**練習課題:**
**A.** 出典の文章の「投稿: ハコベの花 | 2012年4月27日 (金) 11時13分」から「その後、ウィキペディアには注釈が加えられました。」までをもう一度書き出してください。その際、「ウィキペディア」は「百科事典」に入れ替えてください。
**B.** 出典の文章の最後の一文の後から、続きを引き継いで書き進めてください。
----- 出典
投稿: ハコベの花 | 2012年4月27日 (金) 00時15分

訂正です。女優さんはシルヴァーナ マンガーノです。昨夜半分眠りながら書いたので、バとマを書き間違えてしまいました。真っ白な肌に黒い髪と目、肉感的で妖艶な美しさを持った女優さんでした。

投稿: ハコベの花 | 2012年4月27日 (金) 11時13分

ハコベの花さん、映画を見たくなりました。

投稿: hatonomine | 2012年4月28日 (土) 10時46分

かんこどりさん ジャネット・リンの落書きについて「本当はどうなったのでしょうね」と書いた者です。
その後、ウィキペディアには注釈が加えられました。
落書きは二つあったのだそうです。札幌オリンピック当時のは改装時に消えたようです。
ジャネット・リンはオリンピックの3年後に訪れて、その時に残した落書きは、アクリル板で覆われ今も保存されているそうです。私には時々棘のあることを書く癖があり、人様を傷つけてしまいますので、気になって確かめてみました。

http://mytown.asahi.com/hokkaido/news.php?k_id=01000201202030002

朝日新聞デジタル【白銀の祭典 札幌五輪から40年】 五輪団地に残るサイン 大切に守る夫妻(2012年02月03日)
----------
----- データ
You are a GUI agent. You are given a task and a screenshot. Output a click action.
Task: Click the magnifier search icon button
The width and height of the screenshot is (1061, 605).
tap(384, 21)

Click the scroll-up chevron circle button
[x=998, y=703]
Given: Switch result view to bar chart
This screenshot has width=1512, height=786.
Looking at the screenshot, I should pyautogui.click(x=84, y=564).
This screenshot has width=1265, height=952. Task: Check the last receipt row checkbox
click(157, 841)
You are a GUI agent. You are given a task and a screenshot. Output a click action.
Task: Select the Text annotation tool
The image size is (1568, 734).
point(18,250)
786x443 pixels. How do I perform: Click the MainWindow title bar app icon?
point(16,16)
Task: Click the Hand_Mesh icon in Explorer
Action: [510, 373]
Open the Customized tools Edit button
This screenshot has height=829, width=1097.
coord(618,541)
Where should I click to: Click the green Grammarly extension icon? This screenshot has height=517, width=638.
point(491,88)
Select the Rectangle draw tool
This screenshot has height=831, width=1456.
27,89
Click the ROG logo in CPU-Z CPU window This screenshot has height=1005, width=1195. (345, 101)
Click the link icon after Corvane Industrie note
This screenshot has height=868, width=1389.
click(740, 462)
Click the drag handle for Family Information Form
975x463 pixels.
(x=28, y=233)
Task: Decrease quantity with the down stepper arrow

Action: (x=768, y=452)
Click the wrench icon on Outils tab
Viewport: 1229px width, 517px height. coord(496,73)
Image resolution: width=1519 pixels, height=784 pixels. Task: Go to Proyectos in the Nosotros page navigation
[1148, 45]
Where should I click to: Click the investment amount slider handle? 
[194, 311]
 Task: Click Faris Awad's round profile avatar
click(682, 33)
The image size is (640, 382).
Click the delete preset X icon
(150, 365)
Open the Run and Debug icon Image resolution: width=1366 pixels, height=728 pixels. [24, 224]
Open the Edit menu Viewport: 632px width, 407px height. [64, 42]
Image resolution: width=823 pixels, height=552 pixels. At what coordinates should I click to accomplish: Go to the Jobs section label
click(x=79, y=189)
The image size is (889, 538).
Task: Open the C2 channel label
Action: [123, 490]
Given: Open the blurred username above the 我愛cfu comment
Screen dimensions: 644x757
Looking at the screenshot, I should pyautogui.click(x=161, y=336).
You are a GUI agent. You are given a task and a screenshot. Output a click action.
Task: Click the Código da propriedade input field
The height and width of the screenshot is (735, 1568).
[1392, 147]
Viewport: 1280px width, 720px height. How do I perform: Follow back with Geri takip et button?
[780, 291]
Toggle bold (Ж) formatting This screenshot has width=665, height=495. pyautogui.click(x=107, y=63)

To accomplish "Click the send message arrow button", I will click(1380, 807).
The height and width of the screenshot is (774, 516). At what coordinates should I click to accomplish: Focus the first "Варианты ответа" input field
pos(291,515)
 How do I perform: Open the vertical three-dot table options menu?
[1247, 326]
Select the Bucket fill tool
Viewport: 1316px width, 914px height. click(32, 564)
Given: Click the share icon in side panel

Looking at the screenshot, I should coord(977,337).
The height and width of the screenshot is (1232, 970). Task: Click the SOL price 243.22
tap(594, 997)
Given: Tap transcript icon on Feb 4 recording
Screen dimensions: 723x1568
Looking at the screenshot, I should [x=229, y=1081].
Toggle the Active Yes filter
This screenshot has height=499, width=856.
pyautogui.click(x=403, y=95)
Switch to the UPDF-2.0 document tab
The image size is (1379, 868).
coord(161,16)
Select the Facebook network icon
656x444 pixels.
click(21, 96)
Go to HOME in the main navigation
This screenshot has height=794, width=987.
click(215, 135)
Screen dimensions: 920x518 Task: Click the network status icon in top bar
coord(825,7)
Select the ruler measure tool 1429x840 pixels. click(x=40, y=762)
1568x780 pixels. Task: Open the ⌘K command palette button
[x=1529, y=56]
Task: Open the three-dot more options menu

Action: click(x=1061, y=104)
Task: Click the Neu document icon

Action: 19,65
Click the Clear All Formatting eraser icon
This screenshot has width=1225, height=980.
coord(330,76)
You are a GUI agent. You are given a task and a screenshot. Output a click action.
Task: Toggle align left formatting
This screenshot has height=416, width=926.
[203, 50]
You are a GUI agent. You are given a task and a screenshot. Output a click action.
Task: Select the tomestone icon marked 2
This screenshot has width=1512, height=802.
----------
**解答:**
**A.**
投稿: ハコベの花 | 2012年4月27日 (金) 11時13分

ハコベの花さん、映画を見たくなりました。

投稿: hatonomine | 2012年4月28日 (土) 10時46分

かんこどりさん ジャネット・リンの落書きについて「本当はどうなったのでしょうね」と書いた者です。
その後、百科事典には注釈が加えられました。

**B.**
投稿: 眠り草 | 2012年8月13日 (月) 12時15分

ジャネット リンが訪れて、もうひとつの落書きを残したのは、札幌オリンピックの3年後ではなく「翌年」でした。ごめんなさい。

投稿: 眠り草 | 2012年8月13日 (月) 12時32分

 眠り草さん、ジャネット リンの記事紹介ありがとうございました。写真も可愛いですね。

 「私はスケートをした、ただの女の子ですよ。自分の身の丈よりも大きなストーリーの中に置かれているような感じがします」というリンも58歳になりましたか。
 
 東京オリンピック2020招致が成功して、このようなエピソードを再び残してもらいたいものです。
 

投稿: かんこどり | 2012年8月15日 (水) 09時41分

ハコベの花様が挙げられていたイタリア女優シルヴァーナ・マンガーノは、
巨匠ルキノ・ヴィスコンティのお気に入りの女優でしたね。「ベニスに死す」「ルードヴィヒ」「家族の肖像」など、高貴さと妖婉さを備えた、またセクシーさをも漂わせていた、存在感のある女優だったと記憶してます。
 奇才パゾリーニに請われて「王女メディア」など数本出演しましたが、作品の難解さもあってマンガーノの魅力もいまひとつでした。「黒い瞳」が87年作で、その2年後に亡くなってますね。 私は、ダーク・ボガードが主演した「ベニスに死す」のマンガーノに魅了されました。『あの美少年タジオにこの母親ありき』ですね。マーラーの音楽とマンガーノの美しさがベニスの街に、えも言われぬドラマ性を創っていたように思います。
もしかしたら、ハコベの花様はご容貌、マンガーノに似てらっしゃるのかなぁ……と。ごめんなさい。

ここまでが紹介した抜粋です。